Fiercely proud Protestants, his great, great grandfather James Blair was an Orangeman and Unionist councillor. His great grandfather William was also an Orangeman and many of his family were among the 500,000 who signed the Ulster Covenant in 1912, a thinly veiled threat of insurrection if the British Government consented to Home Rule in Ireland.
Despite there being almost twice as many Protestants as Catholics in Northern Ireland due to their historical allegiance to Britain, the Protestant Irish had most of the land, money and good jobs; they also used vote-rigging – or ‘gerrymandering’ – to maintain the status quo. David’s own family was a proud supporter of that system: ‘My knee-jerk reaction was one of horror,’ he said. ‘I know that I’m not really qualified to judge but it doesn’t really sit with my Guardian-reading liberalism. To me [the Orange Order] is a symbol of aggression, and certainly not of outreach and peace among men. It’s quite difficult to reconcile that with the lovely people I met in Londonderry, even with my Grandad and Grandma.’
Despite his political affiliations, David’s ancestor James Blair was considered something of a radical and dubbed ‘a Guardian of the Poor’ in a local paper.
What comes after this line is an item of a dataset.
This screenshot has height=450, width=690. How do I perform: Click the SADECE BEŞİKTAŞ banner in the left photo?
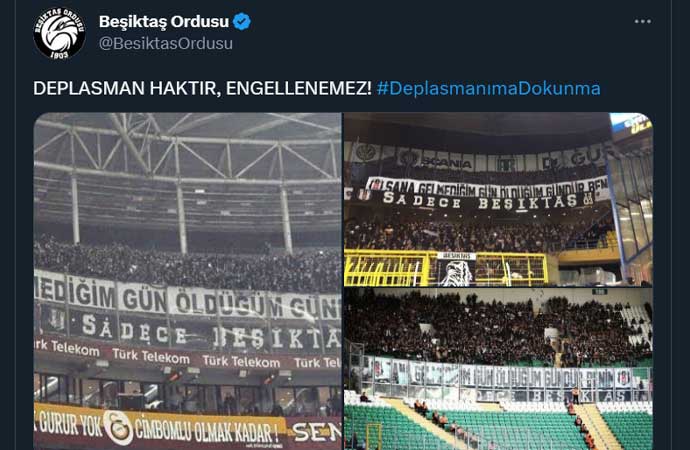[188, 331]
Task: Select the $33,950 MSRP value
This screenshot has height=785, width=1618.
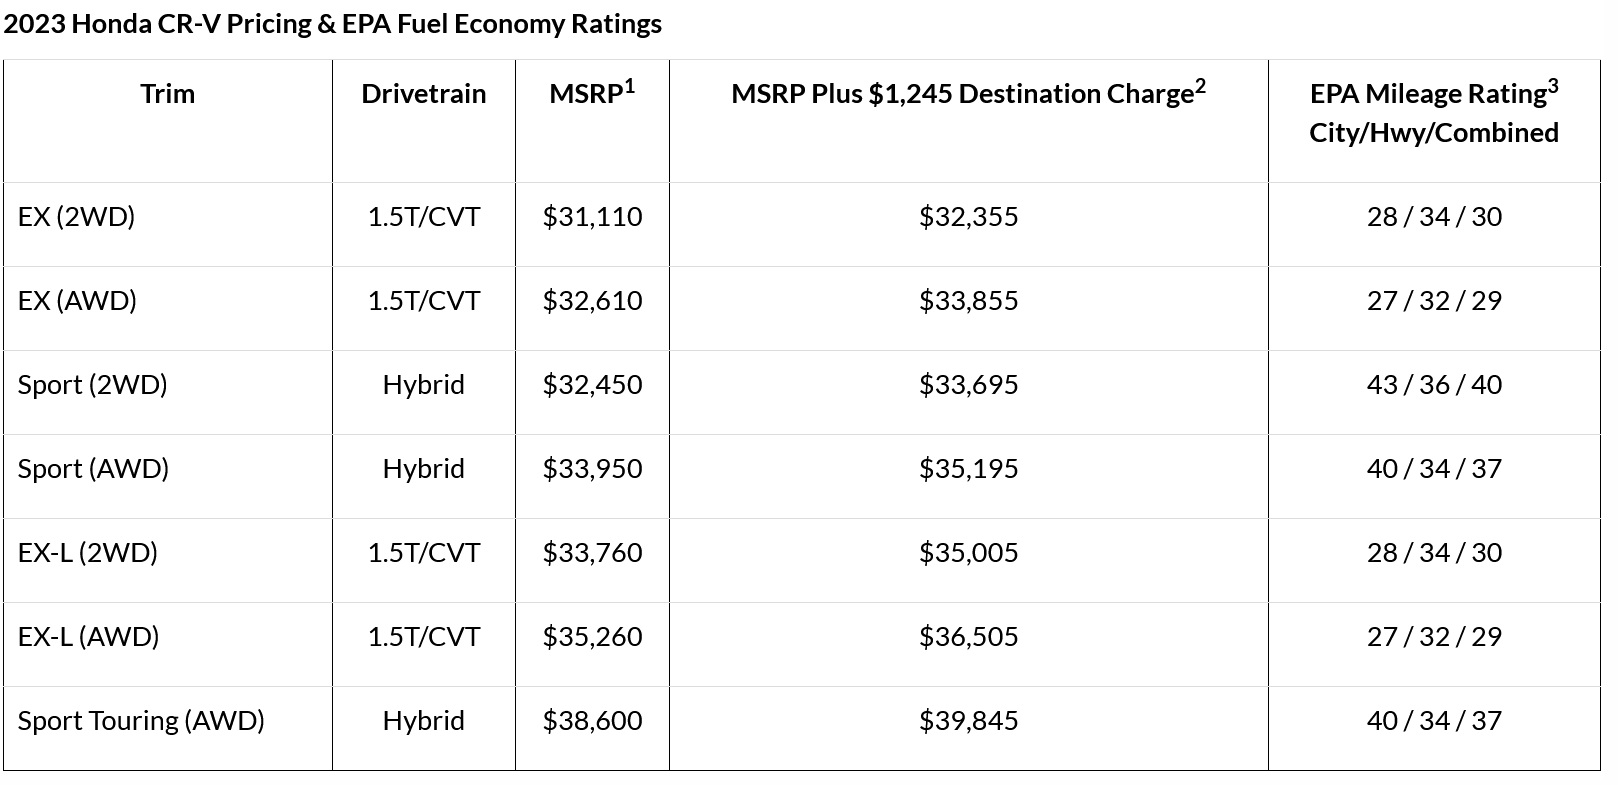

He was dedicated to social justice, fighting for better homes and wages for workers. His daughter Maisie married a Catholic, Francis McLoughlin, and their son Barry was an instrumental figure in the Civil Rights movement of the 1960s, taking part in many marches, including those of Bloody Sunday, and helping to challenge discrimination against Catholics. He also stood for election for the non-sectarian Labour party and was committed to the peaceful resolution of Ulster’s problems.
‘You want your family to be people you admire,’ says David. ‘Looking at James Blair, the whole dichotomy is there. Some things he did were admirable, yet he was mired in sectarianism. But I want to believe in what Barry believes in. I was proud to hear him talk about his ideas and his principles and [to] hear how he stood firm against becoming involved in violence, and it was good to leave a city that finally – despite everything – feels full of hope.’